BOOK THE SECOND
8. Chapter VIII
(continued)
The cultivation of magic, carried at that day to a singular height among the
would-be wise, was especially Eastern in its origin; it was alien to the
early philosophy of the Greeks; nor had it been received by them with favor
until Ostanes, who accompanied the army of Xerxes, introduced, amongst the
simple credulities of Hellas, the solemn superstitions of Zoroaster. Under
the Roman emperors it had become, however, naturalized at Rome (a meet
subject for Juvenal's fiery wit). Intimately connected with magic was the
worship of Isis, and the Egyptian religion was the means by which was
extended the devotion to Egyptian sorcery. The theurgic, or benevolent
magic--the goetic, or dark and evil necromancy--were alike in pre-eminent
repute during the first century of the Christian era; and the marvels of
Faustus are not comparable to those of Apollonius. Kings, courtiers, and
sages, all trembled before the professors of the dread science. And not the
least remarkable of his tribe was the most formidable and profound Arbaces.

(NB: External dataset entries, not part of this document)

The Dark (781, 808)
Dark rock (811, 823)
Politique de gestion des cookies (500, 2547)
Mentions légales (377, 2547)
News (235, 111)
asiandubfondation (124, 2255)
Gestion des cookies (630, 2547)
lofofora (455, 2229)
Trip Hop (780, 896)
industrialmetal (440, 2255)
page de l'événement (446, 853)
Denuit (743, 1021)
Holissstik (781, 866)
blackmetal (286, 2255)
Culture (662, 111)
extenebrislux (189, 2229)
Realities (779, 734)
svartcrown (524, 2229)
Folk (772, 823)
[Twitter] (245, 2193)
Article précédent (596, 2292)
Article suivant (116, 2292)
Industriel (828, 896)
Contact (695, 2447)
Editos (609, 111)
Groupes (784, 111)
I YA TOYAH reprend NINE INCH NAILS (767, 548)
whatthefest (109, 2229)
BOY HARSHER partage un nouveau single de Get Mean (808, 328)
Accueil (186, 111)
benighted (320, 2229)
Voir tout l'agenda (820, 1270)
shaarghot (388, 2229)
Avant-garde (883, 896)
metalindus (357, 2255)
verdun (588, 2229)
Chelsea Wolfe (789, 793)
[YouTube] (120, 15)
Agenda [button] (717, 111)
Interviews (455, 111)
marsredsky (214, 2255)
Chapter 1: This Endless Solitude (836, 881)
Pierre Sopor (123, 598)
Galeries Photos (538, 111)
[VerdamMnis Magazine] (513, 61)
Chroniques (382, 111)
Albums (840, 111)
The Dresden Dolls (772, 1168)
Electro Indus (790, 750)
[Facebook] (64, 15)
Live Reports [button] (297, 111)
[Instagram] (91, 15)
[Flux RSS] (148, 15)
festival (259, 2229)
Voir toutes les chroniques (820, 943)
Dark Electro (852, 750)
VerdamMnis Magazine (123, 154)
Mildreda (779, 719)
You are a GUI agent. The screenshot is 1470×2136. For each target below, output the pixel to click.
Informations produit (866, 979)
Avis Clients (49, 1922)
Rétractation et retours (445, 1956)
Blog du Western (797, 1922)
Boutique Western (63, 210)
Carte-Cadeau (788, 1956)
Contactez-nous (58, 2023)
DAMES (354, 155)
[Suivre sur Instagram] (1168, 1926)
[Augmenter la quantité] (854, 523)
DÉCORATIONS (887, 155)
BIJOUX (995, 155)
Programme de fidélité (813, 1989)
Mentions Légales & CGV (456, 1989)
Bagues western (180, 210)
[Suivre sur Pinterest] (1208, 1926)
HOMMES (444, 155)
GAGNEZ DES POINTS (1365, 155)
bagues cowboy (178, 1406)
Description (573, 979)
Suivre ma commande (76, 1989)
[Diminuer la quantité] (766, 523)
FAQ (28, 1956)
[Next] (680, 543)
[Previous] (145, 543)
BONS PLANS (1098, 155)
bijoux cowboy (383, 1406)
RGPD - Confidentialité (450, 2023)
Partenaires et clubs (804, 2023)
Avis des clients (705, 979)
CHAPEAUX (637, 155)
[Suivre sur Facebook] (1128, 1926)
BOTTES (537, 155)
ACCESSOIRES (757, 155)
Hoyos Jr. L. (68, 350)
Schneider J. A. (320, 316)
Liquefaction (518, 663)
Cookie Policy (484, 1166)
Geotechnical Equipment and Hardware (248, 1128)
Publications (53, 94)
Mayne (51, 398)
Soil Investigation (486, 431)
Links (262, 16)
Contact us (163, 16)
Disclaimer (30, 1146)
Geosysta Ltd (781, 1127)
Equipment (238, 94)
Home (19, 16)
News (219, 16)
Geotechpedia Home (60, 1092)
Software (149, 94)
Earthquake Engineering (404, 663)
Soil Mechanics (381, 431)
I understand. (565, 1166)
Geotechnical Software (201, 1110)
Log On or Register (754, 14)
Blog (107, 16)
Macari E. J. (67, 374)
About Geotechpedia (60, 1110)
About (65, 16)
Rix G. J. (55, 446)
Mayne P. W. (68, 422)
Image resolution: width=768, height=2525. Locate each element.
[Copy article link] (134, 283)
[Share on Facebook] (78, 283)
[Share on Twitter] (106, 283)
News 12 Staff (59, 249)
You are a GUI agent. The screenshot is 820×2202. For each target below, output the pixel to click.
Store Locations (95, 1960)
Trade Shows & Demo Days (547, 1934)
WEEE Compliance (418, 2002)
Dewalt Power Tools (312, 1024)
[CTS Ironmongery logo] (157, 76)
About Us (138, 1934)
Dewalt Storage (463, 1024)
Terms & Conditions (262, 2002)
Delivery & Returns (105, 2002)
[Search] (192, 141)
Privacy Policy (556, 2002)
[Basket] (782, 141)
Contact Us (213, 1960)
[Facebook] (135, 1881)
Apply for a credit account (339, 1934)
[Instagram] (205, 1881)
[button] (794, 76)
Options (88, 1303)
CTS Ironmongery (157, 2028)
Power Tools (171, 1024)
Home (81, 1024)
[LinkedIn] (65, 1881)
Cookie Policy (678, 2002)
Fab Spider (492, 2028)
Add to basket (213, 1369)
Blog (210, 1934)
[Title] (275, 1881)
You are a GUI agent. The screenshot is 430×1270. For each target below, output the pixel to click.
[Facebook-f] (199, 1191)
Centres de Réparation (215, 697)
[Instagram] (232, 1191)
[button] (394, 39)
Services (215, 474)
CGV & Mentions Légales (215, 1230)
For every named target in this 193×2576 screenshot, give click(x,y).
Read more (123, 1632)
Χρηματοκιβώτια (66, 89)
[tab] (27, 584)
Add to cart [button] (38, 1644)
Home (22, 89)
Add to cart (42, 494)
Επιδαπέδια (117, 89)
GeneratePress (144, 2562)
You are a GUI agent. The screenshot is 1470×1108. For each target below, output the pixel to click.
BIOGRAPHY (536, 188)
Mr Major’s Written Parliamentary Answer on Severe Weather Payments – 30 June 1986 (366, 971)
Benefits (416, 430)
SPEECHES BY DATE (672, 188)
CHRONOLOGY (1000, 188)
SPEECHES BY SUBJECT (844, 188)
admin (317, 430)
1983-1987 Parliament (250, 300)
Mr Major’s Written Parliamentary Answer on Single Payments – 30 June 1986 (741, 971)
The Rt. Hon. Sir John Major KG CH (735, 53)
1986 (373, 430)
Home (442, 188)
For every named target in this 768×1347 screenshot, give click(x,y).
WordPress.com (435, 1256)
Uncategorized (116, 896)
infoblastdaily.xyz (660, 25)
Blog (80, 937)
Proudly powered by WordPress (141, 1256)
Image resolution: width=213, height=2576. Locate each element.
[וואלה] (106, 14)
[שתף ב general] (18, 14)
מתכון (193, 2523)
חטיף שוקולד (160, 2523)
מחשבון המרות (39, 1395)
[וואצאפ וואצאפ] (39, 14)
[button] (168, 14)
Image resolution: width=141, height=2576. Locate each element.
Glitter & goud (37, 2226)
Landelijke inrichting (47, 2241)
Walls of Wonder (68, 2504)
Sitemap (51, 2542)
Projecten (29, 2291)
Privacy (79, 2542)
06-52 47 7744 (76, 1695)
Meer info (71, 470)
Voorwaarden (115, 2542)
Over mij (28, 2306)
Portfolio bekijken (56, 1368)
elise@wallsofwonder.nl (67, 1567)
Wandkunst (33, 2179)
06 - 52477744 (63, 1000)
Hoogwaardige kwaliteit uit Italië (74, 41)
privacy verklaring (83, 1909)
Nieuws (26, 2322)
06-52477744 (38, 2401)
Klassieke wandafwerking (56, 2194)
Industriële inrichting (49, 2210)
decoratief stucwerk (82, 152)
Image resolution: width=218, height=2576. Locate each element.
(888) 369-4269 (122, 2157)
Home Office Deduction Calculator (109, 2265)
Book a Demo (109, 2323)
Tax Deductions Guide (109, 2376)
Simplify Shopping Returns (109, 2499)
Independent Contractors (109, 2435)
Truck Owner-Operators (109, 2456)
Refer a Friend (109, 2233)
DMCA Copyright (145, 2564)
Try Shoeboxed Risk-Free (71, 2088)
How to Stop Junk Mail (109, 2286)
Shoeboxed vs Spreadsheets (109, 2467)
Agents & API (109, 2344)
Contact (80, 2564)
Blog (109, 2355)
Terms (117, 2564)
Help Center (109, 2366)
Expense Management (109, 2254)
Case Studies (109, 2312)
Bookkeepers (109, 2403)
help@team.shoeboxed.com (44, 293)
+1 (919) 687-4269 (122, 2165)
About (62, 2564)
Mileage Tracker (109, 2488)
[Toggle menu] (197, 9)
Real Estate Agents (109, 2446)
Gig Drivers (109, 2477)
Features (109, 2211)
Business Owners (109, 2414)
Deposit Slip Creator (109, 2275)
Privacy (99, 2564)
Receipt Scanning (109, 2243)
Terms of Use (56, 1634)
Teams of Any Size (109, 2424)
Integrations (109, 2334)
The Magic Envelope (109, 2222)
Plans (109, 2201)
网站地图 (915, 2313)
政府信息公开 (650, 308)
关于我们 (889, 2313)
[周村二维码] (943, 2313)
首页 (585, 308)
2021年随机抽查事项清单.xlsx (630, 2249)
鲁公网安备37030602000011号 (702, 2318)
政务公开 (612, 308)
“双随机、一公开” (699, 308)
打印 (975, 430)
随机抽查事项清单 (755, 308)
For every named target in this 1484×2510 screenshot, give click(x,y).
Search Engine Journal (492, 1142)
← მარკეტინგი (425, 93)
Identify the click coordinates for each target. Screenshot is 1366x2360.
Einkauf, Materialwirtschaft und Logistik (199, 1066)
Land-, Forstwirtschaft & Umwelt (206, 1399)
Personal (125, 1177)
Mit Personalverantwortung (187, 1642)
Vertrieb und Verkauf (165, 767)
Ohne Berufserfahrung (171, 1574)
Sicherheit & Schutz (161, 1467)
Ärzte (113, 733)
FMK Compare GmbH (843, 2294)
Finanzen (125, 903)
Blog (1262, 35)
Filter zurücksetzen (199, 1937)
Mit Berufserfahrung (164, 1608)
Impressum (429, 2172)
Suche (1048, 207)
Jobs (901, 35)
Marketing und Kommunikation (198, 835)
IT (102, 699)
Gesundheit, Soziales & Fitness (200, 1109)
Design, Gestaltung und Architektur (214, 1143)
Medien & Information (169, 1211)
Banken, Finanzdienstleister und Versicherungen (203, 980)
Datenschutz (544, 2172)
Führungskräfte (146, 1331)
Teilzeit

His fame and his discoveries were known to all the cultivators of magic;
they even survived himself. But it was not by his real name that he was
honored by the sorcerer and the sage: his real name, indeed, was unknown in
Italy, for 'Arbaces' was not a genuinely Egyptian but a Median appellation,
which, in the admixture and unsettlement of the ancient races, had become
common in the country of the Nile; and there were various reasons, not only
of pride, but of policy (for in youth he had conspired against the majesty
of Rome), which induced him to conceal his true name and rank. But neither
by the name he had borrowed from the Mede, nor by that which in the colleges
of Egypt would have attested his origin from kings, did the cultivators of
magic acknowledge the potent master. He received from their homage a more
mystic appellation, and was long remembered in Magna Graecia and the Eastern
plain by the name of 'Hermes, the Lord of the Flaming Belt'. His subtle
speculations and boasted attributes of wisdom, recorded in various volumes,
were among those tokens 'of the curious arts' which the Christian converts
most joyfully, yet most fearfully, burnt at Ephesus, depriving posterity of
the proofs of the cunning of the fiend.